The ACT election provided further support for the other recurring theme of recent state and territory elections: the growing strength of the Greens. The party is certain to hold the balance of power for the first time after its vote went up 6.6 per cent to 15.8 per cent, securing a definite three seats out of 17 and perhaps even a fourth. While the Greens’ more excitable partisans might interpret this as the tide of history leading the party on to fortune, past experience suggests a more mundane explanation. After a few terms in office, Labor governments often find themselves facing disaffection among voters of an idealistic persuasion, resulting in loss of support to minor parties and independents. The hard-edged economic reforms of the 1980s produced a bonanza for independents when Labor lost office in NSW in 1988, and compelled the Hawke government to make its famous pitch for Greens and Democrats preferences as its primary vote sank in 1990.
Now that there’s a monopoly trader in the market for disaffected left-wing votes, the Greens are presenting Labor with a perfect storm at the next round of state elections. They thus stand poised to fulfil long-cherished but never quite realised ambitions for lower house seats. Since the threat to Labor is in their traditional inner-city strongholds, the victims could include some very senior figures. In NSW, the Greens need to gain only 3.2 per cent on Labor to claim the scalp of Education Minister Verity Firth in Balmain, which Dawn Fraser won as an independent the last time Labor lost office. On current form, that would seem to be an absolute certainty. Marrickville could also go if the fall in Labor’s vote approaches double figures, which would put Deputy Premier Carmel Tebbutt out of a job. While things aren’t looking quite so grim for Labor south of the border, it’s clear the Victorian party’s vote in 2010 will not reach the landslide proportions of 2002 and 2006. That means big trouble for another Education Minister in Bronwyn Pike, who needed a feverish last-week campaigning effort in 2006 to retain a 2.0 per cent margin in her seat of Melbourne. Also at risk are Housing and Local Government Minister Richard Wynne in Richmond (margin 3.6 per cent), along with back-benchers Carlo Carli (Brunswick, 4.6 per cent) and Fiona Richardson (Northcote, 8.5 per cent).

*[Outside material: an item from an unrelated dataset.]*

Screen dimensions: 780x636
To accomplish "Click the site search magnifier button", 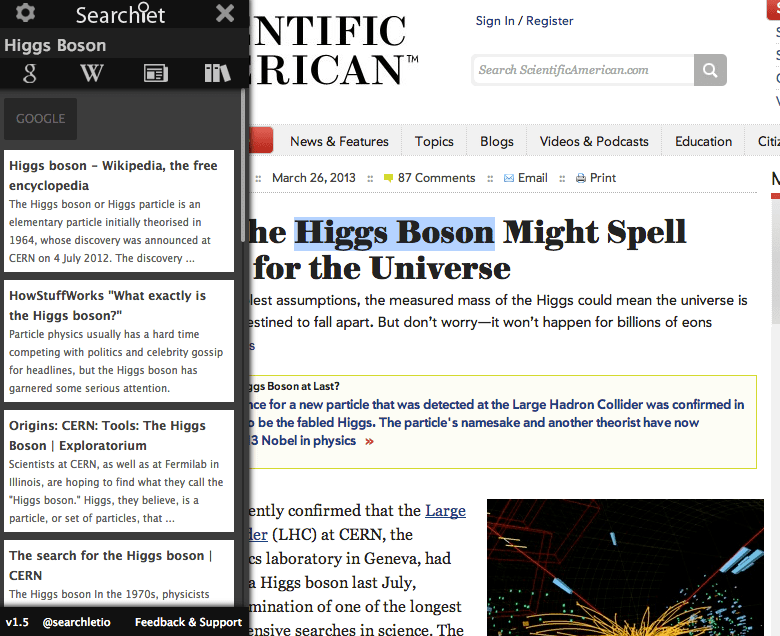I will click(710, 70).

Then there’s the risk that the phenomenon might go federal, as suggested by the recent Newspoll showing Greens support at 13 per cent. Such figures would be viewed nervously by Finance Minister Lindsay Tanner, who last November watched a Greens candidate take second place for the first time at a general election in his seat of Melbourne. This continued a trend of ominously mounting Greens support in Melbourne going back three elections: 6.1 per cent in 1998, 15.7 per cent in 2001, 19.0 per cent in 2004, 22.8 per cent in 2007. Tanner’s primary vote of 49.5 per cent kept him out of danger, but this was achieved at the peak of Labor’s electoral cycle. It’s not hard to conceive a scenario where the Rudd government pursues votes in the electorally decisive outer suburbs at the expense of the values held dear in the inner-city, which could place Tanner in serious jeopardy.